* **Exercise details**: Set down exactly the lines in the records below that run from the line with "Viewport: 973px width, 662px height." to the line with "Task: Select the All filter", inclusive, and nothing more.

Start of Supplied records

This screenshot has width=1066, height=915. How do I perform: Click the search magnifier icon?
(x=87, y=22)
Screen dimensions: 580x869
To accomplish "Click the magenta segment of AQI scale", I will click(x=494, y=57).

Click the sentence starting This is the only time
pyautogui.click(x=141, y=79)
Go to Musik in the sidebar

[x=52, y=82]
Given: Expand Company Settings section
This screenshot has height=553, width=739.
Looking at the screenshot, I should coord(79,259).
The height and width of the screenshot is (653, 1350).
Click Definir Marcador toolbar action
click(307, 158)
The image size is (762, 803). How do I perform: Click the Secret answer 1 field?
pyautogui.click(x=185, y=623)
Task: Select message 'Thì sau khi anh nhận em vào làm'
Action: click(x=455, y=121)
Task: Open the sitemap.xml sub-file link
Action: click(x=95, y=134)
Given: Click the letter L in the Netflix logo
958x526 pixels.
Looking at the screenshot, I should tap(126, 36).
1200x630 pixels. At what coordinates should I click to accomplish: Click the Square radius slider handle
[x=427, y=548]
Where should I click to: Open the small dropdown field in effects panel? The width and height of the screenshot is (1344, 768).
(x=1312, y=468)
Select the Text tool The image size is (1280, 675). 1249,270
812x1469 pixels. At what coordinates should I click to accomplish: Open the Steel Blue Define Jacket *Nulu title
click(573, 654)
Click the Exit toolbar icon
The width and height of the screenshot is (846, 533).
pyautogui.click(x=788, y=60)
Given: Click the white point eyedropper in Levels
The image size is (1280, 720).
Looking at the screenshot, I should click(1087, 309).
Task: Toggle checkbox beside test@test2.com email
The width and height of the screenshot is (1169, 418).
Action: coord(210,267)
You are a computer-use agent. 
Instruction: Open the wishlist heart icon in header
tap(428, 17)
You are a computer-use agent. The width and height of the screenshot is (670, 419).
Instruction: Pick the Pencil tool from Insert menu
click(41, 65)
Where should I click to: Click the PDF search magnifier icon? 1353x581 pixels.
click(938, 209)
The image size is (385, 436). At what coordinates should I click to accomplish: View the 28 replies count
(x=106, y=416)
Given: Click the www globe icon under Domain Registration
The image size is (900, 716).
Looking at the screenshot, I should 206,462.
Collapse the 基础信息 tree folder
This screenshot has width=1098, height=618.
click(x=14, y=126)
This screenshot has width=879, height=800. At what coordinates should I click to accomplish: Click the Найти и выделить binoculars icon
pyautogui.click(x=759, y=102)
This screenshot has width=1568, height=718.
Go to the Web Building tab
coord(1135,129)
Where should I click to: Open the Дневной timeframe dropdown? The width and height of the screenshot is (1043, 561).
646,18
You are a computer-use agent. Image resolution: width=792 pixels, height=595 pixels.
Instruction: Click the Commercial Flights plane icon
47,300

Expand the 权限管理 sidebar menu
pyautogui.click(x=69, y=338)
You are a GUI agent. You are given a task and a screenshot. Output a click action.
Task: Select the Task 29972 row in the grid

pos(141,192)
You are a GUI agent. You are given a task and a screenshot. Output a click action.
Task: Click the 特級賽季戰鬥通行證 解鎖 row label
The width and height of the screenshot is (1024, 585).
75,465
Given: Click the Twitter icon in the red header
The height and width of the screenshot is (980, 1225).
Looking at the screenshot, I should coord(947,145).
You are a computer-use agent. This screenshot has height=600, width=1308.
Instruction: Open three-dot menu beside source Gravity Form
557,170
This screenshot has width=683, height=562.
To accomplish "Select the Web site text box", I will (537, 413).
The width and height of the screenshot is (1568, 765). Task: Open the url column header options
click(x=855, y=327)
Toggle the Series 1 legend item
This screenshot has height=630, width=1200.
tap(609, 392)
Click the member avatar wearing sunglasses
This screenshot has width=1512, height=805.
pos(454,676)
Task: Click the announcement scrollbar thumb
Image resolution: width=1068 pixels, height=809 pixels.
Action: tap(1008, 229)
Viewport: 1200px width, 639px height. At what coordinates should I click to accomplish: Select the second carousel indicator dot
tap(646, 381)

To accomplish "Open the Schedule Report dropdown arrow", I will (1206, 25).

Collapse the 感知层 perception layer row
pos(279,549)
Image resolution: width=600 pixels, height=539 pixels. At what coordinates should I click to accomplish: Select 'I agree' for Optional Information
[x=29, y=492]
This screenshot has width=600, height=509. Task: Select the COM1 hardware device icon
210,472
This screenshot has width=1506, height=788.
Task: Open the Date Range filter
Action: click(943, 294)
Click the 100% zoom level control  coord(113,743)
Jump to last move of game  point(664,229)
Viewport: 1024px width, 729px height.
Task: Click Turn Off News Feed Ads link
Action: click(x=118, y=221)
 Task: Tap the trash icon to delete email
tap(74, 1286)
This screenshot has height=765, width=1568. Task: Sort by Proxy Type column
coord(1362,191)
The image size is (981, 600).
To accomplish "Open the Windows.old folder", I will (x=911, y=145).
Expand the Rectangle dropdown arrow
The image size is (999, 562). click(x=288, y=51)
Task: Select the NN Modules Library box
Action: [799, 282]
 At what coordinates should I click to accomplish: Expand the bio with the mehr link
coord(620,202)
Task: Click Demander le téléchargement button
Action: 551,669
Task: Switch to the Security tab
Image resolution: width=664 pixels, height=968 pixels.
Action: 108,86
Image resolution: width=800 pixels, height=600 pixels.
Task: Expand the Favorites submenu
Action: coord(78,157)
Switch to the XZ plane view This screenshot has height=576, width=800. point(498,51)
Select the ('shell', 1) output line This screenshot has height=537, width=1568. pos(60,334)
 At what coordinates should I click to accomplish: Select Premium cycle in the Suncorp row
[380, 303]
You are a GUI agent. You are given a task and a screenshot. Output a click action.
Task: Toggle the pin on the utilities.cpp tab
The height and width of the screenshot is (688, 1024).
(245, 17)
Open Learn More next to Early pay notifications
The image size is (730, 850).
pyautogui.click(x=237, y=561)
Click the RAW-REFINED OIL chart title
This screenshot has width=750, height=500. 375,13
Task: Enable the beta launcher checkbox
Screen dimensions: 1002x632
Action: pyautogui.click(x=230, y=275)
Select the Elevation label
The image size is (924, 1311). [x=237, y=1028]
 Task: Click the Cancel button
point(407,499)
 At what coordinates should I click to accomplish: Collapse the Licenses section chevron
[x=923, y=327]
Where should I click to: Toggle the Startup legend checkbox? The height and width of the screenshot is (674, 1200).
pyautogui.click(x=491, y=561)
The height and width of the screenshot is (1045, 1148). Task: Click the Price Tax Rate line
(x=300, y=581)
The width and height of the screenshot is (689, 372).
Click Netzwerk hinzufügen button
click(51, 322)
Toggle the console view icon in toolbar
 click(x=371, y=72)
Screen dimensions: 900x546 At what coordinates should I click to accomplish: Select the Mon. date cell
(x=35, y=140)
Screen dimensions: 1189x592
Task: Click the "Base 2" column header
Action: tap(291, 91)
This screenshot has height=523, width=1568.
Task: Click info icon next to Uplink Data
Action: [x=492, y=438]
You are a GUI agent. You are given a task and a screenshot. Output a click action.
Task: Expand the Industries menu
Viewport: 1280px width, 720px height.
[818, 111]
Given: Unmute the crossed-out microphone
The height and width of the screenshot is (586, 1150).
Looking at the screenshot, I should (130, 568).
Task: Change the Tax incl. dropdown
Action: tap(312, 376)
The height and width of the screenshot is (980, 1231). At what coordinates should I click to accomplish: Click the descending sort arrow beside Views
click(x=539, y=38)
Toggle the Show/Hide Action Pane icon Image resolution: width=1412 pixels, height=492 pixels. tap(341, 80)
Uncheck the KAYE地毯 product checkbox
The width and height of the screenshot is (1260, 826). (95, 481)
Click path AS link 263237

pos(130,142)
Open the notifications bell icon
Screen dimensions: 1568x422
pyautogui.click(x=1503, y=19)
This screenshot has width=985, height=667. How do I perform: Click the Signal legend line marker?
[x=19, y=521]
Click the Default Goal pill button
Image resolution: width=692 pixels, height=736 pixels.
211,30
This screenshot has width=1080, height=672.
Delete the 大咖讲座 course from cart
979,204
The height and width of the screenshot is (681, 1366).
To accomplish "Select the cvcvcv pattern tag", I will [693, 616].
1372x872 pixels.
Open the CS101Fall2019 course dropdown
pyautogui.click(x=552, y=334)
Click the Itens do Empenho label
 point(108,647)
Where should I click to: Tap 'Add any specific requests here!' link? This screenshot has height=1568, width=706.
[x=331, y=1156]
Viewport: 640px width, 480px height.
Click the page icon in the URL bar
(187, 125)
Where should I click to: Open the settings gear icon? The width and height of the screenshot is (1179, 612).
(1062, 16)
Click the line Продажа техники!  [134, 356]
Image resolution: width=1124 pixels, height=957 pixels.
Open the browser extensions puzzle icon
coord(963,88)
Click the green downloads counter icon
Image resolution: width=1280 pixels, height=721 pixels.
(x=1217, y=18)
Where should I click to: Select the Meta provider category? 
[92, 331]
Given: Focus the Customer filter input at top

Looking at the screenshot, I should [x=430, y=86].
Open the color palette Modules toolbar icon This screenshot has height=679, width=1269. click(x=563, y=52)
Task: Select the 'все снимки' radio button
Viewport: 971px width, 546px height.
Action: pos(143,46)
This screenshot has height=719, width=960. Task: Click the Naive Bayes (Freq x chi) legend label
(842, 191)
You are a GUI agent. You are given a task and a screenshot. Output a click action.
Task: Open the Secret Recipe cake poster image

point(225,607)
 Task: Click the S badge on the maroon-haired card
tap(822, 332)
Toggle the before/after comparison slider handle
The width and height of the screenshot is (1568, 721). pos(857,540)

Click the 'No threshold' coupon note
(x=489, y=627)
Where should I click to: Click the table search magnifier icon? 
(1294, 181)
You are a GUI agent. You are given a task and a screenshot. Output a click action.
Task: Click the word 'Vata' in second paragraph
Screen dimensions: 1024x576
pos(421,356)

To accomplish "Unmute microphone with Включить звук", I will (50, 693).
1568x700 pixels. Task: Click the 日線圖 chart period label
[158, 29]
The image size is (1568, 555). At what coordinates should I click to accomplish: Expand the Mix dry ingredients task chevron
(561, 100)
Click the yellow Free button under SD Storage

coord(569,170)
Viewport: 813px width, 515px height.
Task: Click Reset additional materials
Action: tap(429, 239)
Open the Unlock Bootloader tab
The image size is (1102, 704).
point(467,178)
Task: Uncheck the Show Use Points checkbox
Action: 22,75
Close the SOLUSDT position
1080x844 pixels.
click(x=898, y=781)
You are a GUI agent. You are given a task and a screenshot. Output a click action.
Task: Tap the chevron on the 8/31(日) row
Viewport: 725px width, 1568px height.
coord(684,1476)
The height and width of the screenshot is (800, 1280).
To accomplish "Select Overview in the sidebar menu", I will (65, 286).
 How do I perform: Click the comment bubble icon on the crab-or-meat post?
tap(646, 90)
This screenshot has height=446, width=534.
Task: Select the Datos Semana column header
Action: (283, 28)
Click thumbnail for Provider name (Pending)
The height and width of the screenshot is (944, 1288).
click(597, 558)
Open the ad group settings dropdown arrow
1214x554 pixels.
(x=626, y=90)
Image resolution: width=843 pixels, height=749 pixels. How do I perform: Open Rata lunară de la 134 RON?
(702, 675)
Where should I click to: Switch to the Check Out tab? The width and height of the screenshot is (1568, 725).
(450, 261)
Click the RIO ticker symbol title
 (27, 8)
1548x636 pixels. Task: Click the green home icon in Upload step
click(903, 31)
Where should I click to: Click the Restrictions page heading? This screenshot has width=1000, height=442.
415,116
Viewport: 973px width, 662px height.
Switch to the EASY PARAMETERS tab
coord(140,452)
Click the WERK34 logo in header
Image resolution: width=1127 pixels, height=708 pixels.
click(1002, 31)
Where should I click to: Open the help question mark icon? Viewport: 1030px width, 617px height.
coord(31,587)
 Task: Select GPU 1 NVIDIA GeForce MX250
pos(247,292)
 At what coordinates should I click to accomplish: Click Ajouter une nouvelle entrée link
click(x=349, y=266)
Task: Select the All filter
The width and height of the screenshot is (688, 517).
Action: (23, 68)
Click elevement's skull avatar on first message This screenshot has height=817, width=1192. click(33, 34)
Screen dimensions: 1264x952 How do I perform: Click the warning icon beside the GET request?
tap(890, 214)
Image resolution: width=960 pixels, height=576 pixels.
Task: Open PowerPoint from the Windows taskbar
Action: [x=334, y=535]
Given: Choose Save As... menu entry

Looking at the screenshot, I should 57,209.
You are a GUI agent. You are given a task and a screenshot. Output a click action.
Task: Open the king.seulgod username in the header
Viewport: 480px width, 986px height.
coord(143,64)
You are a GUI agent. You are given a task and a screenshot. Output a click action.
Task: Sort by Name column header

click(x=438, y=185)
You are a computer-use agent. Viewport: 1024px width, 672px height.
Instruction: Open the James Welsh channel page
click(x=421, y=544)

End of Supplied records

* **Solution below**:
Viewport: 973px width, 662px height.
Switch to the EASY PARAMETERS tab
coord(140,452)
Click the WERK34 logo in header
Image resolution: width=1127 pixels, height=708 pixels.
click(1002, 31)
Where should I click to: Open the help question mark icon? Viewport: 1030px width, 617px height.
coord(31,587)
 Task: Select GPU 1 NVIDIA GeForce MX250
pos(247,292)
 At what coordinates should I click to accomplish: Click Ajouter une nouvelle entrée link
click(x=349, y=266)
Task: Select the All filter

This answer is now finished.